As much as he loved the chance to recharge, he is ready to get back on the court.

"I'd like to keep coaching as much and as long as I can," Budenholzer said.

In addition to bringing in Budenholzer, the Suns are closing in on hiring Brooklyn Nets executive Matt Tellem to the franchise's front office, sources told ESPN's Tim MacMahon on Friday.

The organization faces a difficult task in reshaping the Suns' roster. Phoenix doesn't have much room to maneuver under the league's salary cap because of the big contracts for Booker, Durant and Beal. The team's other two projected starters -- Grayson Allen and Jusuf Nurkic -- are also under contract for next season.

The Suns didn't have a true point guard this season and struggled with turnovers, particularly in the fourth quarter. Budenholzer made it sound like he would like to add at least one point guard during the offseason.

"The conversations have been great, and there's no doubt that we need to look at the whole roster and talk about point guard," Budenholzer said. "I'm sure it's a hot-button issue here, whether it's with the media, players or the front office. We need to think about it.

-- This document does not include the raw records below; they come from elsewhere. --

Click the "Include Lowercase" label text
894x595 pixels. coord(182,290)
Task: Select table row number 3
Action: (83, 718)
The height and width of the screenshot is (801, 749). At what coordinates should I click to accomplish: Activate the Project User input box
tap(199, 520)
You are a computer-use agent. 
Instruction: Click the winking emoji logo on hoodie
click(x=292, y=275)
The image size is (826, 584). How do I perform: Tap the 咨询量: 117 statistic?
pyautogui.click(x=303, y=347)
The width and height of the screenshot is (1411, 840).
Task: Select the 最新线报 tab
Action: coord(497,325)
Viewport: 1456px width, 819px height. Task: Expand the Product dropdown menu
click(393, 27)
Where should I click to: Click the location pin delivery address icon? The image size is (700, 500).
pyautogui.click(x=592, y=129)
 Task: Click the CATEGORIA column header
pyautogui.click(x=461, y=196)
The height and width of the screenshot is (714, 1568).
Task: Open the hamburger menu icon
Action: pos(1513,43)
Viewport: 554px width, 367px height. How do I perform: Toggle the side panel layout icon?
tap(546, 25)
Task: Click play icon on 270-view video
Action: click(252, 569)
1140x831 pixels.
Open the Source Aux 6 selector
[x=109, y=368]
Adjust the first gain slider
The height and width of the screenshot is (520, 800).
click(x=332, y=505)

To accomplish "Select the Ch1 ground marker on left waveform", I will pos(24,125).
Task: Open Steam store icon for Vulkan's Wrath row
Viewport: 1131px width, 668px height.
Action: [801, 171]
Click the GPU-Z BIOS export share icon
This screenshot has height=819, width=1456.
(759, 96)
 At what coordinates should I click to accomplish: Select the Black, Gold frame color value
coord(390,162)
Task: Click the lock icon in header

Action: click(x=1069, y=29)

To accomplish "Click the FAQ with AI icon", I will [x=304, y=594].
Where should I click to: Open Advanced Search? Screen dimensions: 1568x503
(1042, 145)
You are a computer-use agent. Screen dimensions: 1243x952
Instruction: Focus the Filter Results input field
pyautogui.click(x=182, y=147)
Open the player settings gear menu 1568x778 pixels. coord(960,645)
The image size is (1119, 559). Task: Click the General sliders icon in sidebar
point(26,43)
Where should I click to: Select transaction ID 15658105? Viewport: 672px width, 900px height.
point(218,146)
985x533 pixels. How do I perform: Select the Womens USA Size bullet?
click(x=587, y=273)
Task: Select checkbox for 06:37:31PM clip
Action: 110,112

"We need to be able to play without one. We probably need to be able to have one. We need to be versatile -- play different ways."

But before he starts thinking about point guards or turnovers, the coach spent much of Friday savoring his chance at a dream job.

"The biggest message I want you to hear is that I would coach this team if it was on the moon," Budenholzer said, grinning. "I would coach this team if it was in Alaska. If these players were in Denmark. ... I would go anywhere to coach this team."

The Associated Press contributed to this report.